1) If I were Lisa Marie, I would raise the overall level of the current Graceland tour from a National Enquirer-like spectacle of a dead, drug-obsessed superstar to the level of a National Historic Monument to a legend.
We might forgive Lisa Marie (just a little bit) for her inability to see the fine distinction between these two. After all, she grew up as a girl and lived her adult life as a subject of the National Enquirer. She had a birthday party with her little girl friends on an AIRPLANE named after her during a time when NO ONE but the elite flew anywhere. Her daddy flew her to Colorado to play in the snow FOR A FEW MINUTES when he realized that she had never seen the stuff. She has been married to some exceedingly questionable characters.
Given this type of history, she might not understand that there is a better, more refined way of doing things.

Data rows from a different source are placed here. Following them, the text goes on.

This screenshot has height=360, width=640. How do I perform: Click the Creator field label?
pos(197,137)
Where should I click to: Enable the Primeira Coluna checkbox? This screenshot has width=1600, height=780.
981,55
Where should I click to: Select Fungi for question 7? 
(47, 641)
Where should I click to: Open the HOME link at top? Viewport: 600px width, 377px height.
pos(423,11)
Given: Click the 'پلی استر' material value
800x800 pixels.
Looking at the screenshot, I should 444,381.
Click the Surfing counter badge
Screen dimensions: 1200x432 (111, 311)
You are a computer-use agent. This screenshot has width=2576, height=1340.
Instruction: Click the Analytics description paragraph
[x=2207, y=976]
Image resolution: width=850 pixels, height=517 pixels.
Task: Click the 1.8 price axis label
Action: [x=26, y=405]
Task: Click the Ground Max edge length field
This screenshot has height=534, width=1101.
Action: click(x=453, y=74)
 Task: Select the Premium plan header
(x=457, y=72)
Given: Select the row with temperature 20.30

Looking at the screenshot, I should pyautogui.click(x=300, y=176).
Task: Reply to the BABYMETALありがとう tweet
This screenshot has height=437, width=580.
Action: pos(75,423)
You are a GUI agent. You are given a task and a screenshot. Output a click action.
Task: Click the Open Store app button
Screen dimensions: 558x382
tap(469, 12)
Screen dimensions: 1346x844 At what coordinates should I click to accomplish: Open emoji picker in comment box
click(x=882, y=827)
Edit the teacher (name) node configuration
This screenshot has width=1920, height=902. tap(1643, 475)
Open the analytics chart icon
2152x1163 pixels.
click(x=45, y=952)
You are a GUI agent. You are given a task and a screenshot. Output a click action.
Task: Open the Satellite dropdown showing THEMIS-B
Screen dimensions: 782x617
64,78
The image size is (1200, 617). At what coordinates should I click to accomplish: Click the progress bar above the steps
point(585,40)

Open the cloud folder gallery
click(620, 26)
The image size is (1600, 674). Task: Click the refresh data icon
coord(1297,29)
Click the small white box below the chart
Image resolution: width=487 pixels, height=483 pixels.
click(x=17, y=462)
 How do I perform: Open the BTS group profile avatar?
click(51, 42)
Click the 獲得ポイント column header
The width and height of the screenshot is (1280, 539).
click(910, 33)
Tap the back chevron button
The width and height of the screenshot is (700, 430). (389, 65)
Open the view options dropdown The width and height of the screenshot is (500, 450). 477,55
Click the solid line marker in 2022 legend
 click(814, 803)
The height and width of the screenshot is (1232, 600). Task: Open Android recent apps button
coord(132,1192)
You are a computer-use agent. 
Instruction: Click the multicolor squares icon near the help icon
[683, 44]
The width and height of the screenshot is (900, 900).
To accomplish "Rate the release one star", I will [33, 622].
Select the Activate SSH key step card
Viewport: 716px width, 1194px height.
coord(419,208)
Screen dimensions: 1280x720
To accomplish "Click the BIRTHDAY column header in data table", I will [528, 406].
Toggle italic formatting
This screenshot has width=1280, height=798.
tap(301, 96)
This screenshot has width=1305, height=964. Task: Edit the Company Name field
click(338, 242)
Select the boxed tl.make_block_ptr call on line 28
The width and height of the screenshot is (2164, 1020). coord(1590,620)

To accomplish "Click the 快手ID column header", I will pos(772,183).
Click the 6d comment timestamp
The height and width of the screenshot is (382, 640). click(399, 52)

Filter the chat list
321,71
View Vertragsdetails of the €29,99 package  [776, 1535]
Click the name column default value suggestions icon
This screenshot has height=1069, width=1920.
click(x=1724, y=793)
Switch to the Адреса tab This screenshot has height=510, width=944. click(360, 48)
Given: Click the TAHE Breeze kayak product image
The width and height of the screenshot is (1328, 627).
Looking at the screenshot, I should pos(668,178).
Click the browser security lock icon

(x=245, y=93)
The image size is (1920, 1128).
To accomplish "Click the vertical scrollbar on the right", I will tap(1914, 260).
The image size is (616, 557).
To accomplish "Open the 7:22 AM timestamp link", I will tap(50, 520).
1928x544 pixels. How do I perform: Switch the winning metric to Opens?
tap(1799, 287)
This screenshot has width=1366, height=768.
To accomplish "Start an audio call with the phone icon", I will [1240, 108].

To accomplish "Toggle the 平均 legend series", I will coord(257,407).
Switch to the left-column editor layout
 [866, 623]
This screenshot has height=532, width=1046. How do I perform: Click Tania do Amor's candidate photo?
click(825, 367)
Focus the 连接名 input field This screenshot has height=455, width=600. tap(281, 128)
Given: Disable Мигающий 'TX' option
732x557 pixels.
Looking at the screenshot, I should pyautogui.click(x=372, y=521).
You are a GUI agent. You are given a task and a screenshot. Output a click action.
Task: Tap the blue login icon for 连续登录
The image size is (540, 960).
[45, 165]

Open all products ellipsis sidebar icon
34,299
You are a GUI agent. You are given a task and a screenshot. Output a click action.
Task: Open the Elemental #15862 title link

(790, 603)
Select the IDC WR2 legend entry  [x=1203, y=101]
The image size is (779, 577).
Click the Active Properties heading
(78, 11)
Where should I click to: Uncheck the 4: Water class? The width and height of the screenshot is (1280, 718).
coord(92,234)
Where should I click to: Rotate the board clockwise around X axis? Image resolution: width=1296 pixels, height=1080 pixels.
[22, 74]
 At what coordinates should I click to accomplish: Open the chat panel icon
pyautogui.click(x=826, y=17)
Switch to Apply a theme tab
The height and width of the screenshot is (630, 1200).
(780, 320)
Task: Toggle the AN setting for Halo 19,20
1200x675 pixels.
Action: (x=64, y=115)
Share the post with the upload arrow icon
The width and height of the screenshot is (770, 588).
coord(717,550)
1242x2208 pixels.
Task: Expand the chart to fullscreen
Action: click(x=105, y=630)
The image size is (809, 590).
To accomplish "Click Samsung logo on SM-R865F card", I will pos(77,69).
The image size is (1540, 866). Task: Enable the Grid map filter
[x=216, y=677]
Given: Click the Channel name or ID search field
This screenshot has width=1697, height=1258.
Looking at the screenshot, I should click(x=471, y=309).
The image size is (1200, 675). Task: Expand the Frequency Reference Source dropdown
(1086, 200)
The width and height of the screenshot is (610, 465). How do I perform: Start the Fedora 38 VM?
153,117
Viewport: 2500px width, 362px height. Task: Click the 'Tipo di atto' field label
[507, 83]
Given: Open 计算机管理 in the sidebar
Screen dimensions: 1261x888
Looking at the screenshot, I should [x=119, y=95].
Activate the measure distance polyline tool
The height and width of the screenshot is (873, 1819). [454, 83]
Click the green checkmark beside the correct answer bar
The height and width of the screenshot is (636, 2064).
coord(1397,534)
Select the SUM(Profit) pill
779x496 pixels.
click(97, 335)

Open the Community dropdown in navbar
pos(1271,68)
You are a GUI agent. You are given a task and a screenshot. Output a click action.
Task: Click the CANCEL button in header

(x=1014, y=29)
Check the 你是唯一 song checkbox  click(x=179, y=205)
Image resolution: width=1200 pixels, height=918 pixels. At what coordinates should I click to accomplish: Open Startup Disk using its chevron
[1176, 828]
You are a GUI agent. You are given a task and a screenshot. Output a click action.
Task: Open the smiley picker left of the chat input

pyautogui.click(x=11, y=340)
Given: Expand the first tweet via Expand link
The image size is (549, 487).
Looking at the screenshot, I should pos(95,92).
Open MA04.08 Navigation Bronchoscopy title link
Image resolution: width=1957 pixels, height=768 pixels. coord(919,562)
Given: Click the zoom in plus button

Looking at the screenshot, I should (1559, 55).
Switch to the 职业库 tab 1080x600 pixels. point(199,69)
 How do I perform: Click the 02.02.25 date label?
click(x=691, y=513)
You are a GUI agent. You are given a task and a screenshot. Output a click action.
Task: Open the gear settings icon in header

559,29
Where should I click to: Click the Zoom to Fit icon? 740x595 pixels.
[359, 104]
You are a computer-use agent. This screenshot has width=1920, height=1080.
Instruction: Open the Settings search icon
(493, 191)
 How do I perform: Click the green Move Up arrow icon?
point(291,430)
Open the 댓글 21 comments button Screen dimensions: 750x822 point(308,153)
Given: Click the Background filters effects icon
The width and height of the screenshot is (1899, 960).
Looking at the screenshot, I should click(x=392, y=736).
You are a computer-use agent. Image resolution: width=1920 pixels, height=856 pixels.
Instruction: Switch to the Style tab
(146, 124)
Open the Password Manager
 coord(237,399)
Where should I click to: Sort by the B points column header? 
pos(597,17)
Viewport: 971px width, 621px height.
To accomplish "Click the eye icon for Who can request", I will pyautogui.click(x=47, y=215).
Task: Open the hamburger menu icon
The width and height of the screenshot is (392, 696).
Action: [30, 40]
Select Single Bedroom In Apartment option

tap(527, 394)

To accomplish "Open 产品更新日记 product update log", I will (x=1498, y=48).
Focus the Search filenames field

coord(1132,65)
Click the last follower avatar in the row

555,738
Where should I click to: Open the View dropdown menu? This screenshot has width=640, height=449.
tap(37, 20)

For example, she could re-orient the whole tour from a voyeuristic glimpse into Elvis’s private life into the story of his contribution to rock and roll. Oh, I understand that she needs to make a buck to pay for her own extravagant lifestyle and that the voyeuristic tour SELLS. But I think there is a continuum and she has slid so far to the end that she could afford to slip back a bit toward the middle.
She could actually PLAY SOME OF HIS MUSIC throughout the tour. Aha! What a concept!!!!
She could talk about some of the major MUSICAL events that occurred while he was living at Graceland. Or the host of MUSICAL SUPERSTARS who joined him in the various and sundry rooms in his home. She could overall put his life into context of his contribution to music. Not just tell the story of a man who lived in a house.
2) Along the same vein, she could spruce the place up a bit. If I were Lisa Marie, the first thing I would do would be to hire a proper lawn service. The grass looks unkempt and the poor excuses for flowers in the beds look like something even the local high school key club would not claim credit for. Even if Elvis didn’t splurge on the flora during his lifetime, Lisa Marie could at least do that now in his memory.
I would also upgrade the signs. The local 7-11 has better quality signs than Graceland. The ones they have are digitally produced on foamcore. It reeks of cheap, cheap, cheap. It’s like she went to the Wal-Mart Sign Shoppe.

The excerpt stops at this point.